Data Ingestion Process
The ingestion process applies iterative constraints, starting from the handling of CSV files and producing a pseudonymised schema for research purposes.
Data submissions from individual sites will move through different levels of quality checks (referred to as “Bronze” and “Silver”), before being merged into a final “Gold” schema. This will exist as both a fully identifiable database with very limited access, and a parallel pseudonymised version.
At this point, only full uploads are supported by the ingestion process.
-
CSV to Bronze: this is a 2-step process that generates a local view of the uploaded CSV files for the sites to inspect and ensure that we have been able to load your data into our database:
- First, unconstrained text data from the CSV files is copied in an initial schema “Raw”.
- Then, basic type and
NOT NULL
constraints are applied; resulting in a database where we can be confident we have the required information for the following steps.
-
Bronze to Silver: at this stage existing data is truncated in favour of the newly ingested data, and we ensure that foreign key constraints are respected (e.g., all “concept_id” columns must match an existent value in the CONCEPT table). “Silver” represents the latest local version of a site’s data in an OMOP-compliant format.
-
Silver to Gold: preparation of the final clean and identifiable multi-site data using each site’s “Silver” schema. This involves:
- Person-matching algorithms to merge data coming from different hospitals.

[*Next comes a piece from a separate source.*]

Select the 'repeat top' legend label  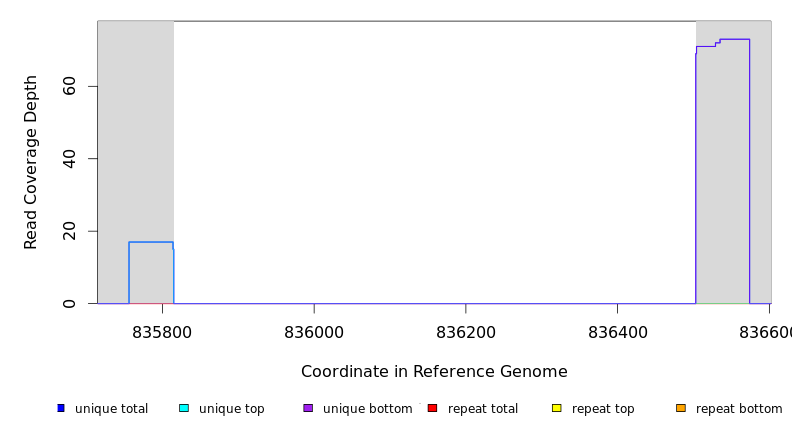(x=603, y=409)
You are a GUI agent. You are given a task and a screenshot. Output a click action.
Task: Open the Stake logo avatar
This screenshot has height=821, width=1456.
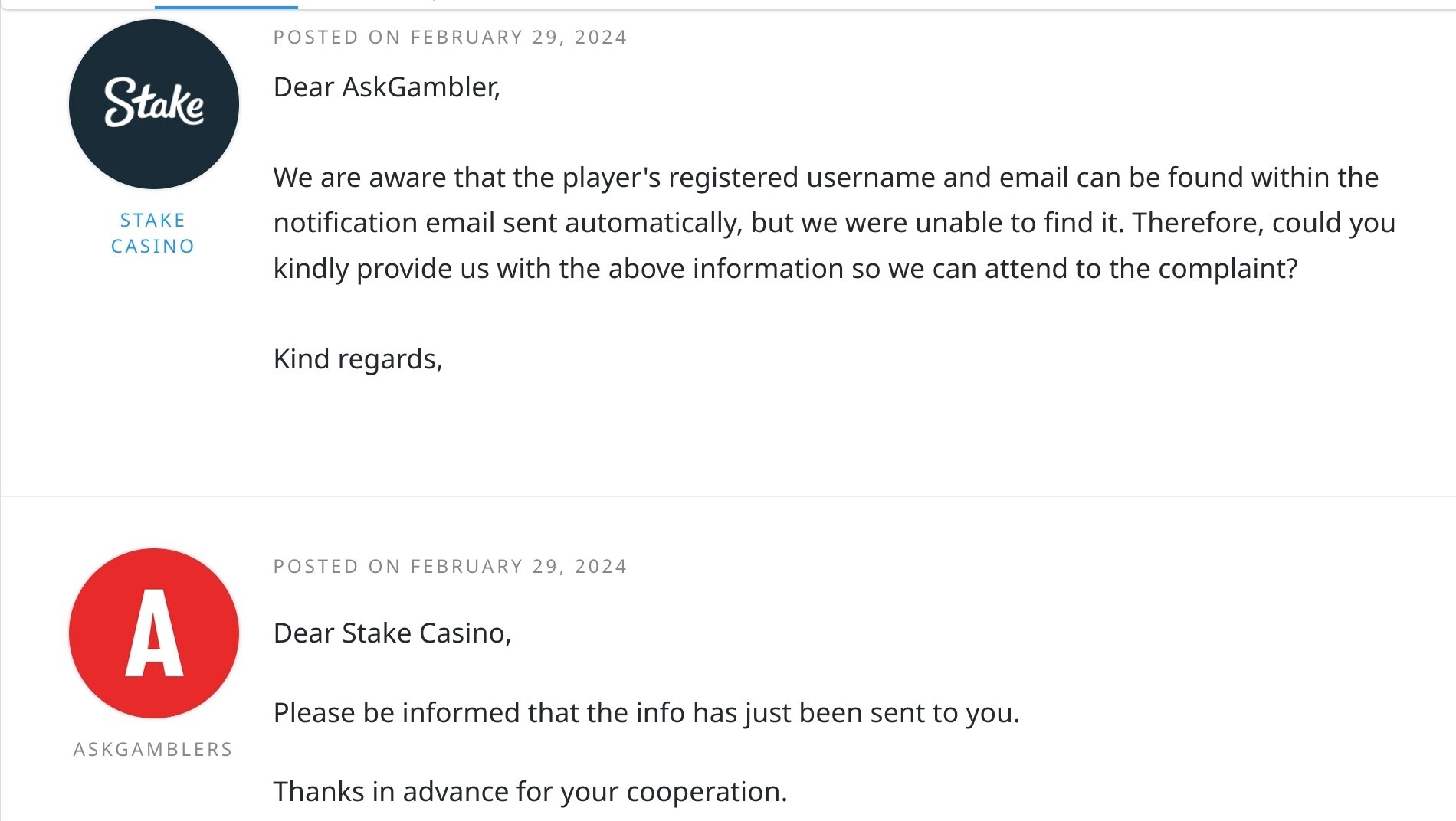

- Data clean-up, removing children and patients who opted-out, and applying high-level constraints (e.g. Information Governance restrictions).
In addition, a pseudonymised schema will be automatically populated from “Gold” that should be the default data for most users working inside the UCL Data Safe Haven (DSH).
Persistence of deleted records
Following this process, when records are deleted locally at the site and then a new extract is processed in the DSH, the deleted records will stop to appear in Silver and Gold. However, previous instances of such records will still exist in Raw and Bronze, that store historical data.